Come lo stesso dottor  Underwood tenterà di spiegare, è emblematico il fatto che l’affascinante elfo zingaro giunto negli Outwoods a rapire Tara, si presenti con il nome di Hiero che sembra racchiudere in sé i due termini, ieri (hier) ed eroe (hero): ieri come il tempo passato, quello dell’infanzia che serba la capacità di esercitare l’immaginazione, eroe nella misura in cui incarna il mito dell’eterna giovinezza, anch’essa  gravida di sogni e di grandi speranze.
Leggendo ci si ritrova divisi tra le interpretazioni scientifiche tentate dallo psichiatra e i racconti fantastici della sua paziente. Plausibili le prime, eppure non meno convincenti i secondi poiché più si ascolta Tara e più si comprende, a un livello quasi inconscio, ancestrale, che non sta affatto mentendo, che basta chiudere gli occhi e tornare bambini per ricordare che nulla è impossibile… che, forse, a essersi smarita davvero non è lei ma coloro che sono rimasti, rinunciando ai propri sogni, illudendosi che fosse quella la giusta chiave per diventare adulti maturi.
In fondo Tara somiglia ancora a se stessa, più di quanto i suoi genitori divenuti vecchi e spenti  somiglino alla coppia giovane e piena di vita di vent’anni prima; più di quanto il fratello Peter, divenuto un noioso padre di famiglia impegnato a ferrare cavalli dalla mattina alla sera somigli all’adolescente che picchiava duro su una batteria preparandosi a conquistare il mondo con la sua musica.

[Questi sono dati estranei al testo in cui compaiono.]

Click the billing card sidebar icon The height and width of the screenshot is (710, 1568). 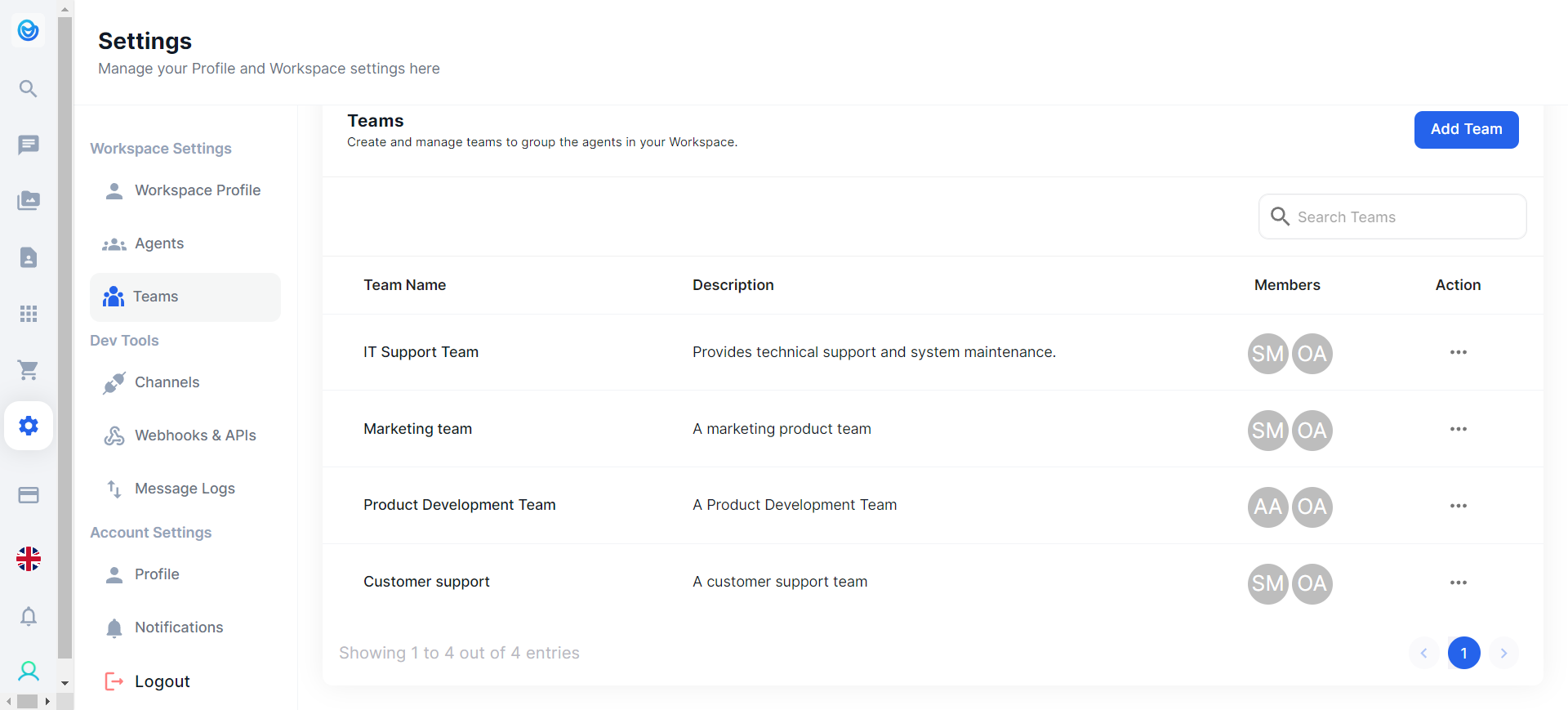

Ho amato questo romanzo dalla prima all’ultima parola. Ho adorato perdermi e ritrovarmi tra le sue pagine riuscendo,  a tratti, a scorgere nella protagonista piccole parti di me.
L’universo letterario è costellato di ottimi libri,  solo alcuni però sanno brillare tanto da illuminarti dentro. Vita di Tara è uno di quelli.